A viúva de Coxim
Na pequena sala, à meia luz, aquela biblioteca era tomada pelo silêncio, o silêncio da morte.
No meio, rodeado por oito cadeiras ali estava a urna, fechada e em meio ao velório apenas uma viúva sentada, a observar seu amor verdadeiro? Sim, pelo que as pessoas à volta pensavam, a ver tal casal, preso a um romance inesquecível. A verdade não era exatamente esta.
Há vários anos, ambos estavam separados, porém mantinham as aparências, principalmente para os amigos mais chegados.
Sob as quatro paredes, um convívio pesado, marcado por discussões e ofensas pesadas. As desavenças haviam começado anos atrás, devido à impossibilidade da esposa em engravidar, tornando-se ainda piores após a descoberta de uma amante, na vida de seu marido.
Devido a uma ocupação honrosa na câmara dos vereadores do município de Coxim, como político exemplar por dois mandatos. Natural de Campo Grande, o vereador era viciado em cigarros, e por onde passava sempre trazia consigo um maço, marca Field.
Entretanto, em meados de 2009 fora descoberto um esquema pesado de corrupção, sendo o nome de Armandinho Campos lembrado como o cabeça do esquema.
Sob intensa pressão popular, o político renunciou ao cargo público, não se safando das acusações, saindo humilhado do poder.
Passado tal episódio, preservar a imagem de casal perfeito já não faria mais sentido. Tais processos também lhe custaram a falência econômica, levando-o à miséria.

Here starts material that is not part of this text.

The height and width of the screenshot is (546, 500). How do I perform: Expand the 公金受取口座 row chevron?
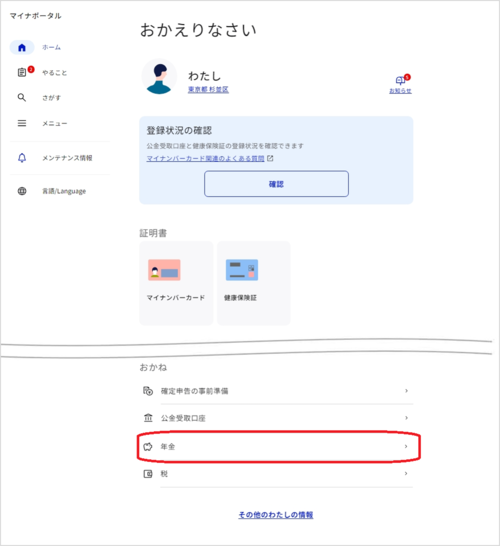pyautogui.click(x=406, y=418)
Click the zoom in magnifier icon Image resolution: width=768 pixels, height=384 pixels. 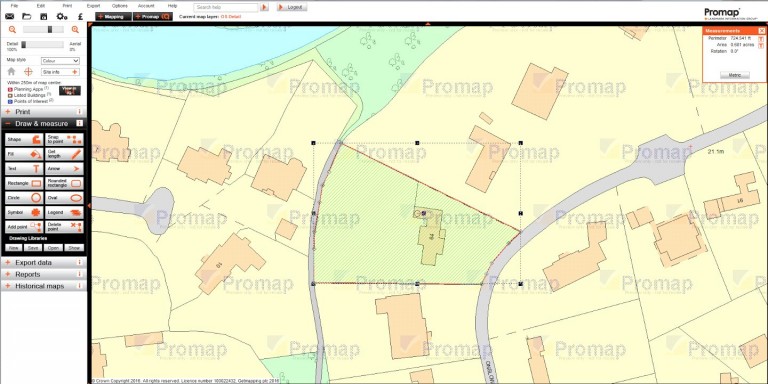[75, 30]
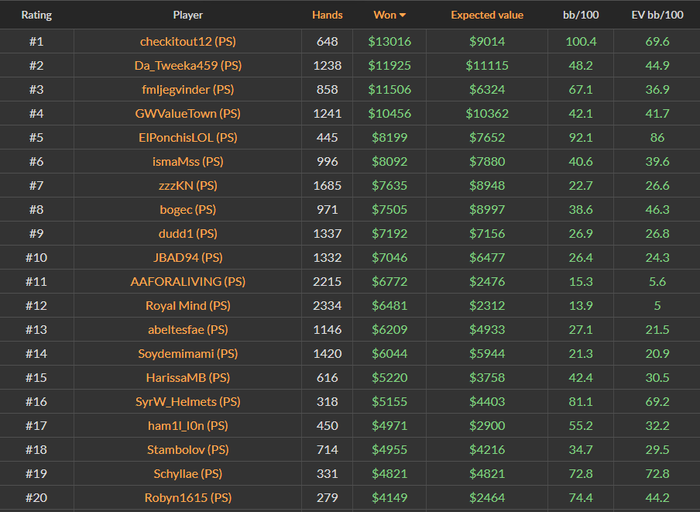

Jussara Campos, insatisfeita com a situação resolveu pedir o divórcio, após a mesma envolver-se com um sub-secretário de meio ambiente.
Falido e desprestigiado, Armandinho findou seu ciclo, atirando contra a cabeça em sua própria casa.
À despeito de tal homem sem moral, em seu velório quase ninguém apareceu. Para não tornar tal situação ainda pior, Jussara sentou-se em frente ao caixão, vestida de preto e com um véu sobre o rosto.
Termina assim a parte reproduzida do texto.